Und weiter: Die "Stimme der Osteuropäer", hier vertreten durch den wunderbaren Essay Rjabchuks, klingt in Wahrheit wesentlich unaufgeregter und entspannter, als man vielleicht erwarten könnte: Rjabchuk, der sich in seinem Essay übrigens als Bildungsbürger im klassischen Sinn erweist, rückt vieles gerade, was durch die Postkolonialismusdebatte ein wenig in Schieflage geraten zu sein scheint: Den westeuropäischen Dekonstruktionsdiskurs selber beispielsweise. Dieser ist ein interessanter und hilfreicher – aber er ist, auch wenn das ungern wahrgenommen wird, regional begrenzt bzw. funktionsfähig, was sich dort zeigt, wo er auf Diskurse trifft, in denen es nicht um De-Konstruktion, sondern z.T. um Re-Konstruktion, z.T. ganz schlicht und einfach um konstruktiven Aufbau geht.
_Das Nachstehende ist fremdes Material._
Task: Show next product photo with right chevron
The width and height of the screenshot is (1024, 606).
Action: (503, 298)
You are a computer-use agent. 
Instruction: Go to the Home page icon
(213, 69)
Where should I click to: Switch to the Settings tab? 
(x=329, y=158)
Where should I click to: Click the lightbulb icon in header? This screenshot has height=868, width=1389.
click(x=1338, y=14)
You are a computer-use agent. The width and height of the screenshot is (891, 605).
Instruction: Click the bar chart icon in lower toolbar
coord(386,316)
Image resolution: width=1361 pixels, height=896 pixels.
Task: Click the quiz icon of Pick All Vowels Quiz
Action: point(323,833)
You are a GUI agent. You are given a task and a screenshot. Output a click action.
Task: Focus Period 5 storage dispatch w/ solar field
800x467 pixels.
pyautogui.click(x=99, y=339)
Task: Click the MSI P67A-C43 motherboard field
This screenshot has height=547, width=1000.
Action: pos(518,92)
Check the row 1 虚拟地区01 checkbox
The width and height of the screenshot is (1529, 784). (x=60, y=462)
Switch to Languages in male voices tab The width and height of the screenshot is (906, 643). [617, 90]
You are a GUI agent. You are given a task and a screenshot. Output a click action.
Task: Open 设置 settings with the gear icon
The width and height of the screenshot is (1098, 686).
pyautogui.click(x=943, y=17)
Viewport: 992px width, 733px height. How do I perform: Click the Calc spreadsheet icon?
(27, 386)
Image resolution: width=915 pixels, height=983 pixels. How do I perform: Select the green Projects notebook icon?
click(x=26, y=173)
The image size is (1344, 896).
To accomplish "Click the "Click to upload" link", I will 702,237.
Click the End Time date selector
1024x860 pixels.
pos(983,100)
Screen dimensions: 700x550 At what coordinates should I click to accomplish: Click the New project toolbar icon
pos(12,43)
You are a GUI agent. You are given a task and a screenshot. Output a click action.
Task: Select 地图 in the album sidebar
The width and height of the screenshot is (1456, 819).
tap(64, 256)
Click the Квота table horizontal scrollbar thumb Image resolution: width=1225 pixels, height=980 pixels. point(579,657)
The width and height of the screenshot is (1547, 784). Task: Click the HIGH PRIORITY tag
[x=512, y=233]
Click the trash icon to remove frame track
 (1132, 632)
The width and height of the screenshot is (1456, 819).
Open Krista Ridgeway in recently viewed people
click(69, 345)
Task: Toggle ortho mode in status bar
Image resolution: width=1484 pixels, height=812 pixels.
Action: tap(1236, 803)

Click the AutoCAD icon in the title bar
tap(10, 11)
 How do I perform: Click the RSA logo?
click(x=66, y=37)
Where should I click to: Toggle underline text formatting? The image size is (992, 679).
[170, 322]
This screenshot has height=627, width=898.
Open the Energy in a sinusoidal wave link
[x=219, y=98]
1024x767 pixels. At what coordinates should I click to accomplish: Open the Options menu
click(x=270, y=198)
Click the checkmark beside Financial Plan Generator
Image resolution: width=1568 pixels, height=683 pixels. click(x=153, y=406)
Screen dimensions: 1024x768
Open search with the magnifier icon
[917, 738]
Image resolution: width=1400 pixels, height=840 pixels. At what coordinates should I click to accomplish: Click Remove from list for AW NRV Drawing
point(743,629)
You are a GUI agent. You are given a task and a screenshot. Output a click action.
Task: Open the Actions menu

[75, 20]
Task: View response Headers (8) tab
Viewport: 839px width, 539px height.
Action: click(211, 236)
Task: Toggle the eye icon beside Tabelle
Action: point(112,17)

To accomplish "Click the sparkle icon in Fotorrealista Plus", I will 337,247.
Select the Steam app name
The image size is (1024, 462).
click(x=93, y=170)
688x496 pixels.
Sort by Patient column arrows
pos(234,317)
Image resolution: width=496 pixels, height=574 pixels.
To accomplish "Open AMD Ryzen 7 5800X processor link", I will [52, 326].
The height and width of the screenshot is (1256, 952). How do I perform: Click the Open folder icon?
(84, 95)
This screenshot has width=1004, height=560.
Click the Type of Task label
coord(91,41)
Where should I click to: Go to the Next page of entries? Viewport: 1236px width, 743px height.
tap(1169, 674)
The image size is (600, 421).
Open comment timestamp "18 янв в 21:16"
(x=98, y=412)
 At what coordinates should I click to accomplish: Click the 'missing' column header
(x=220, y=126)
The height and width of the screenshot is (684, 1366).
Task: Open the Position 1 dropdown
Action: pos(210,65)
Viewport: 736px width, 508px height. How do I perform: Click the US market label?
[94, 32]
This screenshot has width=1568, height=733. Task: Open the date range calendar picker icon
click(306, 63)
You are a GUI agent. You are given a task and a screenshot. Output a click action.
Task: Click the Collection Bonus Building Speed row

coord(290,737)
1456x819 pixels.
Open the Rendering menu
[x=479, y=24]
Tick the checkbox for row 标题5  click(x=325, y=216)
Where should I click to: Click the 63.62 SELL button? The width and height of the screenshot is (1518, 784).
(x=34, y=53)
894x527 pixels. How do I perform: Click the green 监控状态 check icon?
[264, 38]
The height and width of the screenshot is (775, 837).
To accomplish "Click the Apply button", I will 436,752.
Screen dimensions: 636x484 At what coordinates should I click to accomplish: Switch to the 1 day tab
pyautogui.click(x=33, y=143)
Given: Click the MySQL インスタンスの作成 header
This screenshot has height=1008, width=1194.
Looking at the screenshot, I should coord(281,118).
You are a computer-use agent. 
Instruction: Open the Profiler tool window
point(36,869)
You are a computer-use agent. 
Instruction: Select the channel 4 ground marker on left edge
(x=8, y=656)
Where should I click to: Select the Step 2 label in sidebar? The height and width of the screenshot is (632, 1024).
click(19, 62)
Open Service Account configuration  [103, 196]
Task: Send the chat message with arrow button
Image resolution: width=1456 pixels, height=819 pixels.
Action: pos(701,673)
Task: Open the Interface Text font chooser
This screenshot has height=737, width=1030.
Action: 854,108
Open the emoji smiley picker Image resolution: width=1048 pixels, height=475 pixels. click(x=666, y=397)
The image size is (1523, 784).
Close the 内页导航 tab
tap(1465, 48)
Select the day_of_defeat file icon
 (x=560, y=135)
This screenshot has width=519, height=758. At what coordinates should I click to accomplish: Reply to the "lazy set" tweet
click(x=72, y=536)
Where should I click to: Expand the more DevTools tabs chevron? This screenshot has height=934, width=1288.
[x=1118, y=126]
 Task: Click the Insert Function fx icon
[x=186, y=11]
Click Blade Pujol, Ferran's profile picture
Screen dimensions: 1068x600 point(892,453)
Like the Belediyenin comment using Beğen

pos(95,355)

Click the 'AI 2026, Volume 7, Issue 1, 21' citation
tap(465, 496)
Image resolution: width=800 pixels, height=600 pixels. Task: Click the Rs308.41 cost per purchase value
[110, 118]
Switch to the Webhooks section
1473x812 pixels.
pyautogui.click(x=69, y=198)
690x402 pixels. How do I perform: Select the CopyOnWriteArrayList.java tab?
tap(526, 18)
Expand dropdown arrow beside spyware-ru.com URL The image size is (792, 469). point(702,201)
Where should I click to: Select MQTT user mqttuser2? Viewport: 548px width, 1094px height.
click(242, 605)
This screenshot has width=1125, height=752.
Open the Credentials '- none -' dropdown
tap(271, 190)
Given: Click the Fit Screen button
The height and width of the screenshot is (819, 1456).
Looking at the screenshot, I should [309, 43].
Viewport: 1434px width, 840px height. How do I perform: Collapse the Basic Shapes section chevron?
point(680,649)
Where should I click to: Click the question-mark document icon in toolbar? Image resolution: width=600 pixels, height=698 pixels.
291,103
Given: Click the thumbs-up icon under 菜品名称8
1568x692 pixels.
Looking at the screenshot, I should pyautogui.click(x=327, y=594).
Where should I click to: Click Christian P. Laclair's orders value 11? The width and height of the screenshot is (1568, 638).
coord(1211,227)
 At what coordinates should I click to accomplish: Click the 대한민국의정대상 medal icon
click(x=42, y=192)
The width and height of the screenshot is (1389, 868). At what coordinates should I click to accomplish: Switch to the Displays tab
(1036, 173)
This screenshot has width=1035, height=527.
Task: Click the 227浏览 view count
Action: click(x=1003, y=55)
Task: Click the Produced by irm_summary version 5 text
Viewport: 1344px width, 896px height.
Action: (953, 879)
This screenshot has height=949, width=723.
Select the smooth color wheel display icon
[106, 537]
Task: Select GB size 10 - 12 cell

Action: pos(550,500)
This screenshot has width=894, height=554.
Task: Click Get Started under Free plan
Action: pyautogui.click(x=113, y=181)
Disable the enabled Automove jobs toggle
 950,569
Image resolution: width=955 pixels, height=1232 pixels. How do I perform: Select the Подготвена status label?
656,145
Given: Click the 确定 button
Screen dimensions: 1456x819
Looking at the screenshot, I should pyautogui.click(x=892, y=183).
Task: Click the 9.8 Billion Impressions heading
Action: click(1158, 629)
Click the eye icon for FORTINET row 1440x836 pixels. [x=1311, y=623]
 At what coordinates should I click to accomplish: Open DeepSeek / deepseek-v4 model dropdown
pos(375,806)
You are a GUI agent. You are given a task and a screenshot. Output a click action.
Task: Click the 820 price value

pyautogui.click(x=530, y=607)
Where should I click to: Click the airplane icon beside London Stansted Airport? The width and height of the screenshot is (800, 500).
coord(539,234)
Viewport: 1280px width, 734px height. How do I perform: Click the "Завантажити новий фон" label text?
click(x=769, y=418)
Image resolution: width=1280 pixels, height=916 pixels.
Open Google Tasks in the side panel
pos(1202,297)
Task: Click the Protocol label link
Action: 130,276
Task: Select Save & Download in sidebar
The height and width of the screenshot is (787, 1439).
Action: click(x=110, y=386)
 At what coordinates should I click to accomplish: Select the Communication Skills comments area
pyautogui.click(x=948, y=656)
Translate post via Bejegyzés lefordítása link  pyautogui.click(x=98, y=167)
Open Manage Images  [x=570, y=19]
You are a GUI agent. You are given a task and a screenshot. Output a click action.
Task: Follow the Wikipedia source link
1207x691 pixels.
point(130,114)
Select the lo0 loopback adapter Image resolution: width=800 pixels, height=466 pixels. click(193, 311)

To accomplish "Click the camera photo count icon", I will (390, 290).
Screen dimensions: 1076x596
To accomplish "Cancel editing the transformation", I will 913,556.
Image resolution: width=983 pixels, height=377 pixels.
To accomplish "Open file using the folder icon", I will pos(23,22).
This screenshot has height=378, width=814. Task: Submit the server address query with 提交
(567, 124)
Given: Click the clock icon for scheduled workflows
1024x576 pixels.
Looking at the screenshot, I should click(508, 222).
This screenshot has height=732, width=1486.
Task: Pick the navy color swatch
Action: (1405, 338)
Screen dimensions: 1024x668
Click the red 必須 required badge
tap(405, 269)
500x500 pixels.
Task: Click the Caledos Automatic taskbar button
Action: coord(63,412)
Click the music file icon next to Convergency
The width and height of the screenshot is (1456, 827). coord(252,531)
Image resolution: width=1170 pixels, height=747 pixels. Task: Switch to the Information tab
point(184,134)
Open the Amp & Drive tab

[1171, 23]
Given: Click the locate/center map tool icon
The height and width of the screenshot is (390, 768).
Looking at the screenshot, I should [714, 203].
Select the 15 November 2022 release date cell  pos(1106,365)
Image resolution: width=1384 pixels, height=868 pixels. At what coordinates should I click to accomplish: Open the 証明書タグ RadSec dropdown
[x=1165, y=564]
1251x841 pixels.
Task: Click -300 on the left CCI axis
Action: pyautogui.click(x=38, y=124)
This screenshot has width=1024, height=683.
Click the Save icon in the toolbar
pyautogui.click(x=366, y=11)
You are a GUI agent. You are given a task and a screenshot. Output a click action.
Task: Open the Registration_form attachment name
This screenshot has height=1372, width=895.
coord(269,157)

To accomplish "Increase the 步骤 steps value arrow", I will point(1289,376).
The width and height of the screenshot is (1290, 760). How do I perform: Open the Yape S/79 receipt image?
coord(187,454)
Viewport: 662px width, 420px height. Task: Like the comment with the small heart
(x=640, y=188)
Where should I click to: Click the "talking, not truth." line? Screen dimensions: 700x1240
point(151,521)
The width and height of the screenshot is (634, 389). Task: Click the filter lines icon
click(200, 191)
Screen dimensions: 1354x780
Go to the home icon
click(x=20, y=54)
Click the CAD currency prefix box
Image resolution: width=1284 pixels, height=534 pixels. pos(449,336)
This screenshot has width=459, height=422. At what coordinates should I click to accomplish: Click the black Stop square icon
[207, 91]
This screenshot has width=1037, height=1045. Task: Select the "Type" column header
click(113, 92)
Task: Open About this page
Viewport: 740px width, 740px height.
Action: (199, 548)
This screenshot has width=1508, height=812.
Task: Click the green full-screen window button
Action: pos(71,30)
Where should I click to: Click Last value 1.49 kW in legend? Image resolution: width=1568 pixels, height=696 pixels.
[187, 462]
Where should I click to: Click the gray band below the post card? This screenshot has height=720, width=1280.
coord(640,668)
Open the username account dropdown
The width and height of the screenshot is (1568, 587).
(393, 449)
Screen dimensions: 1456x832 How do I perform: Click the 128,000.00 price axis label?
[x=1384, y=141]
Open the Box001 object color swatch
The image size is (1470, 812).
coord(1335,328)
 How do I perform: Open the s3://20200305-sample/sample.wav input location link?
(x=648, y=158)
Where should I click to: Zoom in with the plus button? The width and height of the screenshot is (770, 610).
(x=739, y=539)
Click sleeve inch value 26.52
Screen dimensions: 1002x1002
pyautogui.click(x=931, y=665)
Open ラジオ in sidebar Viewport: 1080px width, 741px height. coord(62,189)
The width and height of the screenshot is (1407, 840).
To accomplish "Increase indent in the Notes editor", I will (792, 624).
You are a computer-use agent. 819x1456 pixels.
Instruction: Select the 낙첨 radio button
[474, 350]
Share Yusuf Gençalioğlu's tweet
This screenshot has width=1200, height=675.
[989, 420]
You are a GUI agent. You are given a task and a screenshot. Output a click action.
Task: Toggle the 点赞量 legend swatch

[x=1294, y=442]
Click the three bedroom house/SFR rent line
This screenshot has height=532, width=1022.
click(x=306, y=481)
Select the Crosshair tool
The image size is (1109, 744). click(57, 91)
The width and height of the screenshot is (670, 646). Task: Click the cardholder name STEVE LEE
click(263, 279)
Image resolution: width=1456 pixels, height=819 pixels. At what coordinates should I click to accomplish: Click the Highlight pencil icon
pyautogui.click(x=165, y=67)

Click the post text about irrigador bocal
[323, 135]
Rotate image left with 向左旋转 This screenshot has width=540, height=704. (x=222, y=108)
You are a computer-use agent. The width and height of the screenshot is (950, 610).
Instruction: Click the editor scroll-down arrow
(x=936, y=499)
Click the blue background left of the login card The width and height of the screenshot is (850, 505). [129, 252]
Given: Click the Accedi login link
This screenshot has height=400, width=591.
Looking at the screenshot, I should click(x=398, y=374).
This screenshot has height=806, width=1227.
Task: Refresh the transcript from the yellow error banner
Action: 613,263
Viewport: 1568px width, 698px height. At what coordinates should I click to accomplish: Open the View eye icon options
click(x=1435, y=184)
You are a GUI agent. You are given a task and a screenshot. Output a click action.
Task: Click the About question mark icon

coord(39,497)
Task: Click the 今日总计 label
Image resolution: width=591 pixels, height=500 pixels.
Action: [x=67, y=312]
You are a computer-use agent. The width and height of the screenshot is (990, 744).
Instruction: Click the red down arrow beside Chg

Rjabchuk wählt die Metapher des Gartens, in dem, ganz pragamatisch, gearbeitet werden muss – aber der Gärtner muss es selber tun, er braucht dafür keinen selbsternannten Landschaftsarchitekten! In diesem Zusammenhang führt der Blick "nach Osten" unter dem Vorzeichen der Postkolonialismusdebatte im Endeffekt weder zu einer vertieften Kenntnisnahme noch zu einer gesteigerten Selbsterkenntnis, sondern erweist sich in seinem tiefsten Inneren geradezu als verzweifelter Versuch des Neokolonialismus, denn: Ex oriente lux!
zum Bildungsbürger/innentum:
Die Schülerin, die wirklich und ohne individuelle Abstriche einen hervorragenden Essay eingereicht hat, bekam offensichtlich diese Werte vermittelt. Was nicht heißt, dass sie auch gut Englisch kann und leidenschaftlich gern das Internet durchsurft. Gerade dort könnte sie auch auf eine Flut von so gearteten Texten stoßen, gerade in/aus Deutschland. Integration, das Stichwort von Ute Fervert will ja ein Konzept finden, das sowohl "multikulturell" verträglich als auch gemeinschaftsstiftend ist. Dumm nur, wenn dennoch mit und ohne Schulbüchern, sondern auch in Projektarbeit, an den grand récits des Westens festgehalten wird. Man muss bildungsbürgerliche Werte - die ich selbst mir im humanistischen Gymnasium und während des Studiums der Klassischen Philologie in Mengen angeeignet habe - nicht verabschieden, um über den eigenen Universalitätsanspruch lächeln zu können. Schon ein wenig Nietzsche-Lektüre zur rechten Zeit hilft dabei, sich selbst den bildungsbürgerlichen Kopf zurechtzurücken.
zur Dekonstruktion und Re-konstruktion: Für mich zeigte Mykula Rjabchuks Pamphlet sehr viel Dekonstruktion: des Mittel-Ost-Europa-Mythos von Gemeinschaftlichkeit, des Widerstands gegen die Sowjetmacht, der 'unvergänglichen' westlichen multikulturellen Werte, der Universalität solcher Werte usf., die alle im "Garten" wiederversammelt werden. Alle Pflanzen müssen im Garten großgezogen werden, dabei sollten nicht wenige die vielen überschatten, so dass sie kümmerlich werden. Gepaart ist dies mit großer Nüchternheit, die den Neokolonialismus sieht und weiß, dass er sich nicht wird halten können (ein Ende dem "geistigen Europa").